Dataset excerpts:

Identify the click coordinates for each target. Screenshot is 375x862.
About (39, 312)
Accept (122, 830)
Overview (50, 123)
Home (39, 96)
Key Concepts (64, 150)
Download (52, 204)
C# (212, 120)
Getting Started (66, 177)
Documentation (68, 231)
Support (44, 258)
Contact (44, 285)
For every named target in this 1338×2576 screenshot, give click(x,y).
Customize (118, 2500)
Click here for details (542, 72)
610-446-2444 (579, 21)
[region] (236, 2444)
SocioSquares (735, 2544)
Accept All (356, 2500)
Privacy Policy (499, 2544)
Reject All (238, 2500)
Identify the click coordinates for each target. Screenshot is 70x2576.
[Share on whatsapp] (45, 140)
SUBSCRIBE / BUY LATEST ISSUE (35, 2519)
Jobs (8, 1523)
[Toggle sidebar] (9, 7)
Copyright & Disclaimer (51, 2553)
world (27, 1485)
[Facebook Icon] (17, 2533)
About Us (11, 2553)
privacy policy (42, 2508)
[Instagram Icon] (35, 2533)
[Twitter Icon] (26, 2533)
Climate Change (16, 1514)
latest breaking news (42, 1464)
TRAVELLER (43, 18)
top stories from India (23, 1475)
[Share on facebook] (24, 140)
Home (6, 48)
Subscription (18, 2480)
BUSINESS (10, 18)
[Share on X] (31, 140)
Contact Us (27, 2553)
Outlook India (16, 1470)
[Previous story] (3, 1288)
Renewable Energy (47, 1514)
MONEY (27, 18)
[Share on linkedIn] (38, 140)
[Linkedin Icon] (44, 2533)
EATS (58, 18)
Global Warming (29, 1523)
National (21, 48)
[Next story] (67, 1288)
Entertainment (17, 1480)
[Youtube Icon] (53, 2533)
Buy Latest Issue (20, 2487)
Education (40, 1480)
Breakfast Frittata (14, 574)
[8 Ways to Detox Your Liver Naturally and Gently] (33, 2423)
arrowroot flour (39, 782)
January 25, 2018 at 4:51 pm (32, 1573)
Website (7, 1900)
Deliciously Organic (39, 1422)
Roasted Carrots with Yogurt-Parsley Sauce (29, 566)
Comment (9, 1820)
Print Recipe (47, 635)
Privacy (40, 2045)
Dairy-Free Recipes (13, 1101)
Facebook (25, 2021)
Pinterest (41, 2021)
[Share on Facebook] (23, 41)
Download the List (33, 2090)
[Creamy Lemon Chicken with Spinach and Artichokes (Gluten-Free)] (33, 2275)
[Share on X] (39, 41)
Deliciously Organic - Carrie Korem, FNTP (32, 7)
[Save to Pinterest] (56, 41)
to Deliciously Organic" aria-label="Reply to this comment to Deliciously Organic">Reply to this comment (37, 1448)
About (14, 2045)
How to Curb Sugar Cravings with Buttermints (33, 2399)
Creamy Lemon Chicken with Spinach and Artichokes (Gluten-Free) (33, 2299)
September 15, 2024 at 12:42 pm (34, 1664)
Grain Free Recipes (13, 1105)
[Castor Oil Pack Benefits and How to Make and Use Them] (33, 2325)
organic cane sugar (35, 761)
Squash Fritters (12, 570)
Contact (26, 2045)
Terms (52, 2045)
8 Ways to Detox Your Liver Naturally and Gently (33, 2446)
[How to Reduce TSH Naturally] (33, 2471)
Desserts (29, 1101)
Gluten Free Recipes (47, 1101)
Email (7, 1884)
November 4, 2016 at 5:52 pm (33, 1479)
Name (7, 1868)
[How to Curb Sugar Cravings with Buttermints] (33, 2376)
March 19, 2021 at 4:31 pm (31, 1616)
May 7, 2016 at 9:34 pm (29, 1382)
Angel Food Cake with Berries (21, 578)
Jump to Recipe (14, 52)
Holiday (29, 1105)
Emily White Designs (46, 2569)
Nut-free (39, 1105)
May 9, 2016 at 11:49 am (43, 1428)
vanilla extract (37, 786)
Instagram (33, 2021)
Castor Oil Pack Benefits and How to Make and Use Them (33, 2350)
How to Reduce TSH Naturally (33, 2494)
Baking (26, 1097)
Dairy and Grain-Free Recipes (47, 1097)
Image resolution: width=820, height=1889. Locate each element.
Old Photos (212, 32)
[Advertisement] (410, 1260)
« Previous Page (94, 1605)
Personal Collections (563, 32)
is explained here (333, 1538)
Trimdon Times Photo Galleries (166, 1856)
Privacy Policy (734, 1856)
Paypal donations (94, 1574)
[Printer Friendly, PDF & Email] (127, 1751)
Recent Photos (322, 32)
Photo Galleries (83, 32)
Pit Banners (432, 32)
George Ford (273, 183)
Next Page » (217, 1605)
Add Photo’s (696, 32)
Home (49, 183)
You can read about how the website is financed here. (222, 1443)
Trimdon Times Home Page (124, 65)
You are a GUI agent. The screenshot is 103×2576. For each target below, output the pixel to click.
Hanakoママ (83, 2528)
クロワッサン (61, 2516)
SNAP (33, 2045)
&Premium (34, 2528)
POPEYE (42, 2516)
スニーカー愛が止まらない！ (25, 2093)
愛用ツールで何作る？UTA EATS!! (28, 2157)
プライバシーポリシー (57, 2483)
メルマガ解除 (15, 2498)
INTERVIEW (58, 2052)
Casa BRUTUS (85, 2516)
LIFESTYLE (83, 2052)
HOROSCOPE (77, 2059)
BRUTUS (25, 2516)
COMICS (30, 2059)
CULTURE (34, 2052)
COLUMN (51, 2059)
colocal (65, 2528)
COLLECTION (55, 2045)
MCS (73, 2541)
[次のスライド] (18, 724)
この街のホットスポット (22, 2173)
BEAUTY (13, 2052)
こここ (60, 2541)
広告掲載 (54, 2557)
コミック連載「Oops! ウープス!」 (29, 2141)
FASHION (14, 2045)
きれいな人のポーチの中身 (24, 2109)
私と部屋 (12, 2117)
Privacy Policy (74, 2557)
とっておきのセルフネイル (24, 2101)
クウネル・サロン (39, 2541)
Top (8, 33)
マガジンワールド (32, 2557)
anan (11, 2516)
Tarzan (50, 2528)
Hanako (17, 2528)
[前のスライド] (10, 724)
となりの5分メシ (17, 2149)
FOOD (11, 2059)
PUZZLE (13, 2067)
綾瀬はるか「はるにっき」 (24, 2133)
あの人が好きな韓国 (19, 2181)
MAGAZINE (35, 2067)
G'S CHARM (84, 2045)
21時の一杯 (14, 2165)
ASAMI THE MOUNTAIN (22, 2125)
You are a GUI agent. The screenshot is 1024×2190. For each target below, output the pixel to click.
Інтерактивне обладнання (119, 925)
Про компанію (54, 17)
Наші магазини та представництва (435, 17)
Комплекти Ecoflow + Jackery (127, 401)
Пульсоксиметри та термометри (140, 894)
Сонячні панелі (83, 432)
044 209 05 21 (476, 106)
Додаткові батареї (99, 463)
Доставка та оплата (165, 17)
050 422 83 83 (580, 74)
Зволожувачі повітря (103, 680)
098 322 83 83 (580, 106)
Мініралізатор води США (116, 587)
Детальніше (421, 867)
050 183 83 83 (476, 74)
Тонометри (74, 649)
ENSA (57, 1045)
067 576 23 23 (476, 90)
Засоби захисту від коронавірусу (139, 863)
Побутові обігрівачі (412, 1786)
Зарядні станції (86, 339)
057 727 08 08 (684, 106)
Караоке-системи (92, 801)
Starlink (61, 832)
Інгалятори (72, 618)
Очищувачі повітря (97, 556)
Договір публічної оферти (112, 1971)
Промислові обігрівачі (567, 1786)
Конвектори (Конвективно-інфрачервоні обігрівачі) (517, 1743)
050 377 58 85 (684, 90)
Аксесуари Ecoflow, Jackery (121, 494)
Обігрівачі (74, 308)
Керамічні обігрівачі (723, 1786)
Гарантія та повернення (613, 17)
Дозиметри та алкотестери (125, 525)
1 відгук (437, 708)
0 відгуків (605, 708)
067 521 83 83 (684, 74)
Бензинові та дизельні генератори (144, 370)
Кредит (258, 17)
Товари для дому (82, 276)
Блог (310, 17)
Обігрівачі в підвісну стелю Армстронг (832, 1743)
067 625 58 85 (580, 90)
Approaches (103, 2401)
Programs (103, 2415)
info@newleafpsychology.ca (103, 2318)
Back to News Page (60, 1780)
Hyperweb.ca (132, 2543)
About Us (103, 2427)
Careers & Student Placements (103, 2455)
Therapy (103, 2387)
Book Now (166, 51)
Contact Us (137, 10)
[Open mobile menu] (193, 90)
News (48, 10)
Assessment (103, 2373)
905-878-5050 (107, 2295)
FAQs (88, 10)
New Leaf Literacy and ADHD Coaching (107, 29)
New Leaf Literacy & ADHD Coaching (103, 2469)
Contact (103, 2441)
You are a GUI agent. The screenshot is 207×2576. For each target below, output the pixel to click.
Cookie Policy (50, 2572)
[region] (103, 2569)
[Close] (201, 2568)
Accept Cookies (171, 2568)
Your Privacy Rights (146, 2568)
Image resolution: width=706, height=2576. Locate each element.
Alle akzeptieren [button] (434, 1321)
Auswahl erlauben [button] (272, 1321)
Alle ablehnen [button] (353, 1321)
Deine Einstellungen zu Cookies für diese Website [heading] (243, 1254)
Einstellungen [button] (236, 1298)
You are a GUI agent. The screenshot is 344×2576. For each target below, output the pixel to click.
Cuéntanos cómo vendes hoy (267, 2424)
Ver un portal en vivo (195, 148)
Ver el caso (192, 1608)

## TASK DETAILS:
Up to and including the line with "Renewable Energy (47, 1514)", output each line of the entries above exactly, starting from the first.

## RESULT OF THIS EXERCISE:
Identify the click coordinates for each target. Screenshot is 375x862.
About (39, 312)
Accept (122, 830)
Overview (50, 123)
Home (39, 96)
Key Concepts (64, 150)
Download (52, 204)
C# (212, 120)
Getting Started (66, 177)
Documentation (68, 231)
Support (44, 258)
Contact (44, 285)
For every named target in this 1338×2576 screenshot, give click(x,y).
Customize (118, 2500)
Click here for details (542, 72)
610-446-2444 (579, 21)
[region] (236, 2444)
SocioSquares (735, 2544)
Accept All (356, 2500)
Privacy Policy (499, 2544)
Reject All (238, 2500)
Identify the click coordinates for each target. Screenshot is 70x2576.
[Share on whatsapp] (45, 140)
SUBSCRIBE / BUY LATEST ISSUE (35, 2519)
Jobs (8, 1523)
[Toggle sidebar] (9, 7)
Copyright & Disclaimer (51, 2553)
world (27, 1485)
[Facebook Icon] (17, 2533)
About Us (11, 2553)
privacy policy (42, 2508)
[Instagram Icon] (35, 2533)
[Twitter Icon] (26, 2533)
Climate Change (16, 1514)
latest breaking news (42, 1464)
TRAVELLER (43, 18)
top stories from India (23, 1475)
[Share on facebook] (24, 140)
Home (6, 48)
Subscription (18, 2480)
BUSINESS (10, 18)
[Share on X] (31, 140)
Contact Us (27, 2553)
Outlook India (16, 1470)
[Previous story] (3, 1288)
Renewable Energy (47, 1514)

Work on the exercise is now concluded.